5 Types of Horrible Bosses and How to Beat Them All

5 Types of Horrible Bosses and How to Beat Them All

When I left university I took a job immediately, I had been lucky as I had spent a year earning almost nothing as an intern so I was offered a role. On my first day I found that I had not been allocated a desk, there was no one to greet me so I was left for some hours ignored. I happened to snipe about this to another employee at the coffee machine two things happened. The first was that the person I had complained to was my new manager’s wife, and the second was, in his own words, ‘that he would come down on me like a ton of bricks if I crossed him…’
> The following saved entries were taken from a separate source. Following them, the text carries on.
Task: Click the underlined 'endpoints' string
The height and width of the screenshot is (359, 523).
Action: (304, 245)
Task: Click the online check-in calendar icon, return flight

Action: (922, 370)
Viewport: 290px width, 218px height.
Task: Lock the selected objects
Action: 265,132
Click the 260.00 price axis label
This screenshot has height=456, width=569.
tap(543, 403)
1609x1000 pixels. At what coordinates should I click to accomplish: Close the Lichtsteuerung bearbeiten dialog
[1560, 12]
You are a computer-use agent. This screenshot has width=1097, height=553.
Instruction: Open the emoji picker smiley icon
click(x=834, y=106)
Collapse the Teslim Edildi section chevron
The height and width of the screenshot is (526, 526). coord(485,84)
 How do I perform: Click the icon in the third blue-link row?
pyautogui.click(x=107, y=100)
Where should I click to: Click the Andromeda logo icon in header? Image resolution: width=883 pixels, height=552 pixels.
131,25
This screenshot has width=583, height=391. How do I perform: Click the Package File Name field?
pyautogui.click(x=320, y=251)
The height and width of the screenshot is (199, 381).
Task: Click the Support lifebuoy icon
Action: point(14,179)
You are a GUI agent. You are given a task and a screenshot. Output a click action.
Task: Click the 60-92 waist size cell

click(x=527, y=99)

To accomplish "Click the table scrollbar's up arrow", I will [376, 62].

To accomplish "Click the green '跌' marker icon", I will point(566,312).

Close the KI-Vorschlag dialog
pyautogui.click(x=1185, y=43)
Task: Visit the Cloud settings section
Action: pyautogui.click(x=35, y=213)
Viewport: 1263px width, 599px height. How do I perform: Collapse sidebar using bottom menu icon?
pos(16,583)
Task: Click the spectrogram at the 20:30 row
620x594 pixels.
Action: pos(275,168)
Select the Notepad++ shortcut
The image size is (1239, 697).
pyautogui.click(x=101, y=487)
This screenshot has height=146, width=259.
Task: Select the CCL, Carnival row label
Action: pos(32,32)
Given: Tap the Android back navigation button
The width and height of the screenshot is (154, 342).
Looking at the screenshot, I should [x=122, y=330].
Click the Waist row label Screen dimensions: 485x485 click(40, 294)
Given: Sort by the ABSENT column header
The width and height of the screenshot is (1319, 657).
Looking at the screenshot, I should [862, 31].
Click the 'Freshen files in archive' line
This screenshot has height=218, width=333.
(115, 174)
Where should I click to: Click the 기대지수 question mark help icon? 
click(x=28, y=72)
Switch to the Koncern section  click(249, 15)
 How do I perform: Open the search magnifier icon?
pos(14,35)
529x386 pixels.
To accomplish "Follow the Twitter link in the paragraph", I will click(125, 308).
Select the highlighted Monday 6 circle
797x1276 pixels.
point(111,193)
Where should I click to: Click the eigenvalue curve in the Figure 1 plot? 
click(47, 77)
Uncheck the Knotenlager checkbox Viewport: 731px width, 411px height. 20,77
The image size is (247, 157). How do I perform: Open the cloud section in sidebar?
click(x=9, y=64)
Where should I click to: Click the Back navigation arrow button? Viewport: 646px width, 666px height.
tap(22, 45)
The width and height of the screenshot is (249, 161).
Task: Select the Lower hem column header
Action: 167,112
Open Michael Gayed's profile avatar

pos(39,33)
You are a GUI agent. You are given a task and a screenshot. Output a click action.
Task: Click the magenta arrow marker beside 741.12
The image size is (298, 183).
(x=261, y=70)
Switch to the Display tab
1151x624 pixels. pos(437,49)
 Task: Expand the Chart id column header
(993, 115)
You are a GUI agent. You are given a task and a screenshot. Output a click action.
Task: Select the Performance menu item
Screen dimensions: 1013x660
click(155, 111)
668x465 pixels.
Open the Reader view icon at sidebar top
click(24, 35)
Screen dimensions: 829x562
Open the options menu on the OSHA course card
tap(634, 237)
What a great start to a job! I had moved to a new city, and had been at work for less than a morning when I had my first run in with the first style of bad manager. I didn’t stay long enough to find out what Mr Agressive would do next. Bad managers are a major issue. Research from Approved Index shows that more than four in ten employees (42%) state that they have previously quit a job because of a bad manager.

The Dream Type Of Manager

My best manager was a total opposite. A man who had been the head of the UK tax system and was working his retirement running a company I was a very junior and green employee for. I made a stupid mistake, one which cost a lot of time and money and I felt I was going to be sacked without doubt.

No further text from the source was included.